Et l’on voit de la flamme aux yeux des jeunes gens, mais dans l’œil du vieillard, on voit de la lumière.
Victor Hugo

D’une génération à l’autre, les modes changent. La musique que l’on écoute, les vêtements que l’on porte et même la manière de s’alimenter ou de parler n’est pas la même aujourd’hui qu’en 1940. Cependant, les valeurs qui animent chaque individu de l’intérieur, elles, sont bien souvent intemporelles et se transmettent de génération en génération. Dans cette activité, les élèves partiront à la rencontre de personnes âgées qui parlent français dans leur entourage. Par des conversations, ils apprendront à mieux connaître les modes de vie de jadis et le vocabulaire qui s’y rapporte et à imaginer le durable à travers les valeurs communes et langagières d’une génération à l’autre.

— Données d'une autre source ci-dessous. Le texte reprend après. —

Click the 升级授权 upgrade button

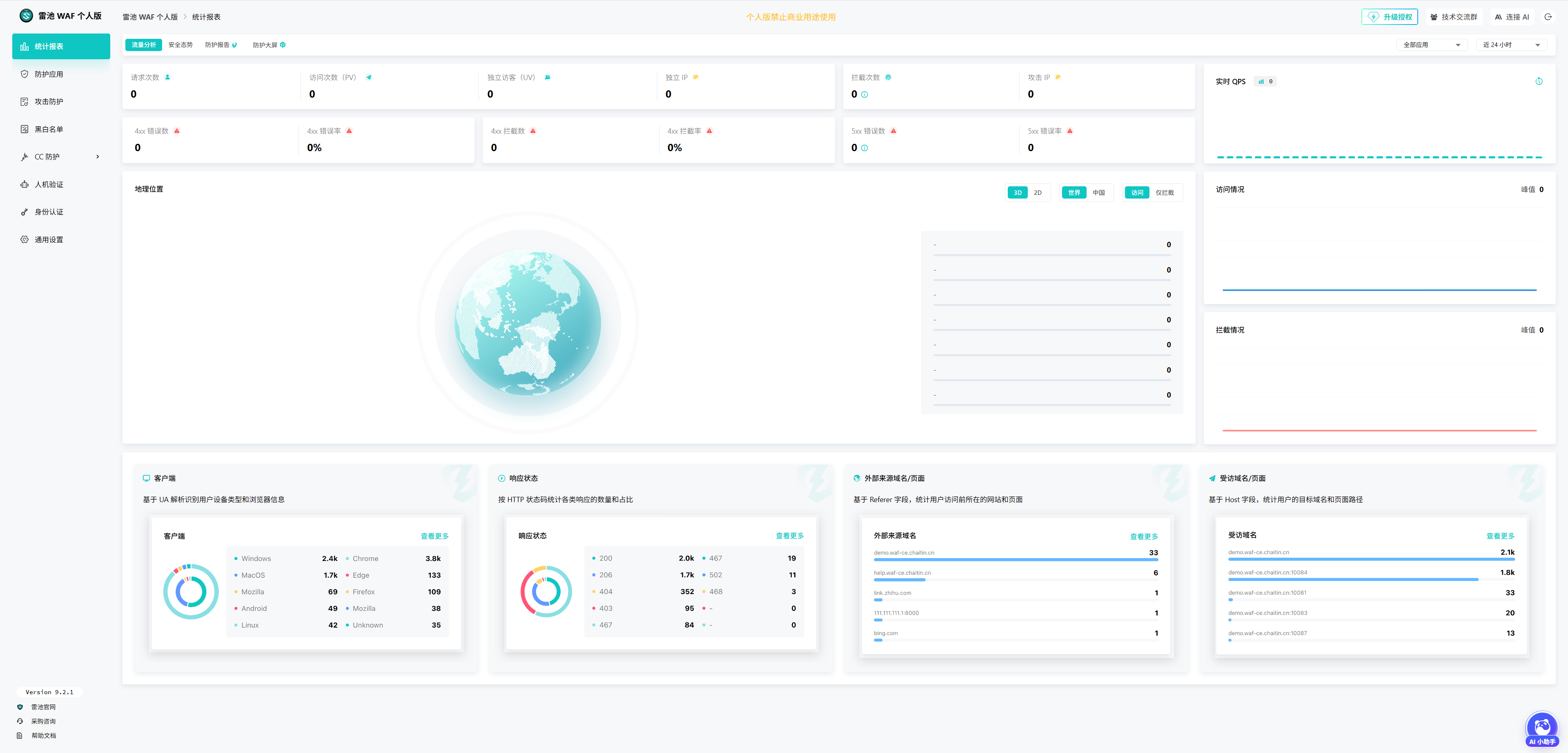tap(1389, 17)
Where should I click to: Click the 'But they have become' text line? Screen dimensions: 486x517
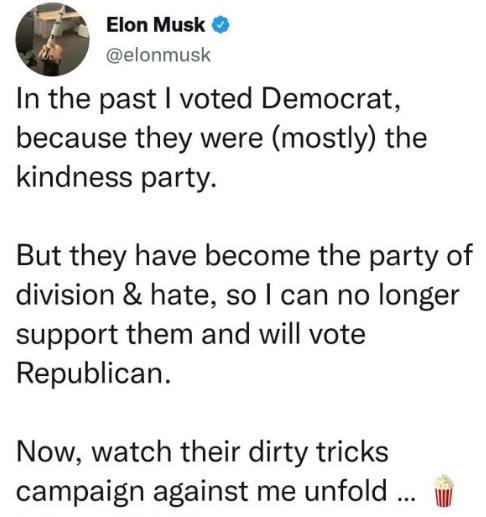(x=163, y=256)
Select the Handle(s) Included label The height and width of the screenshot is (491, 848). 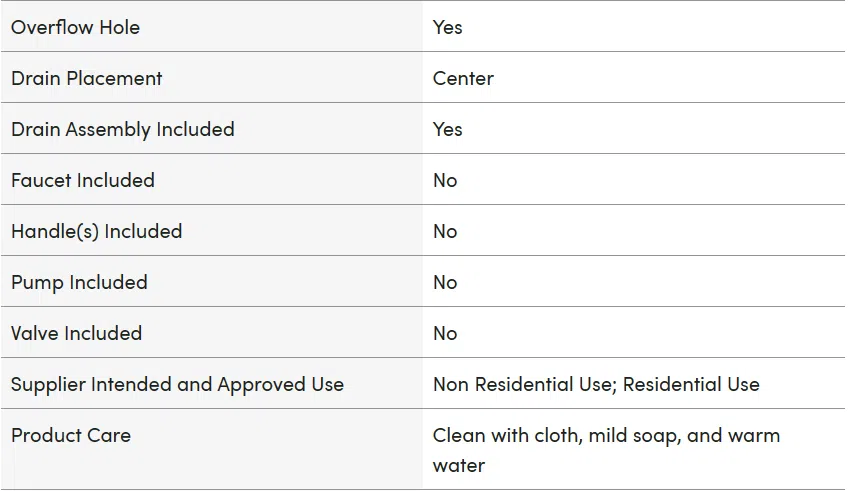(96, 231)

L’activité débute en classe par une discussion générale portant sur les aînés et les différentes conceptions que les élèves se font de leur vie dans leur jeunesse. Les élèves sont amenés à échanger et à réfléchir sur le mode de vie d’antan, les différences dans les relations interpersonnelles, les liens familiaux et à l’école. Les élèves auront ensuite l’occasion de confronter leurs conceptions à la réalité lors d’une entrevue en français avec une personne âgée de leur entourage. Ils questionnent les aînés sur la vie à l’époque de leur adolescence, les laissent s’exprimer sur leurs souvenirs et sur les divers thèmes abordés en classe et, dans une perspective disciplinaire, ils doivent reconnaître le registre de langage utilisé et noter, s’il y a lieu, les québécismes utilisés lors de l’entrevue. Puis, dans une présentation orale accompagnée d’un support visuel de son choix, chaque élève doit préciser les valeurs qui le distinguent de la personne interviewée et, surtout, celles qui l’unissent à cette personne, de même que les particularités langagières (québécismes, anglicismes, etc.) rencontrées pendant l’entrevue.

Au terme de l’activité, l’élève sera amené à réfléchir sur ce qui le lie aux aînés de son entourage et à voir comment leur expérience de vie peut l’aider à comprendre ses propres conceptions du monde qui l’entoure et de l’époque dans laquelle il vit. Il pourra aussi citer certaines expressions qui lui sont moins familières et reconnaître les emprunts au parler québécois ou à la langue anglaise. Pour mener l’activité plus loin, il est possible d’organiser un forum de discussion à l’occasion de la Journée internationale des aînés (le 1er octobre) auquel plusieurs personnes âgées participeraient et s’exprimeraient sur différentes thématiques qui intéressent les élèves. Enfin, cette activité pourrait aussi déboucher sur l’écriture du récit de la vie d’une personne âgée.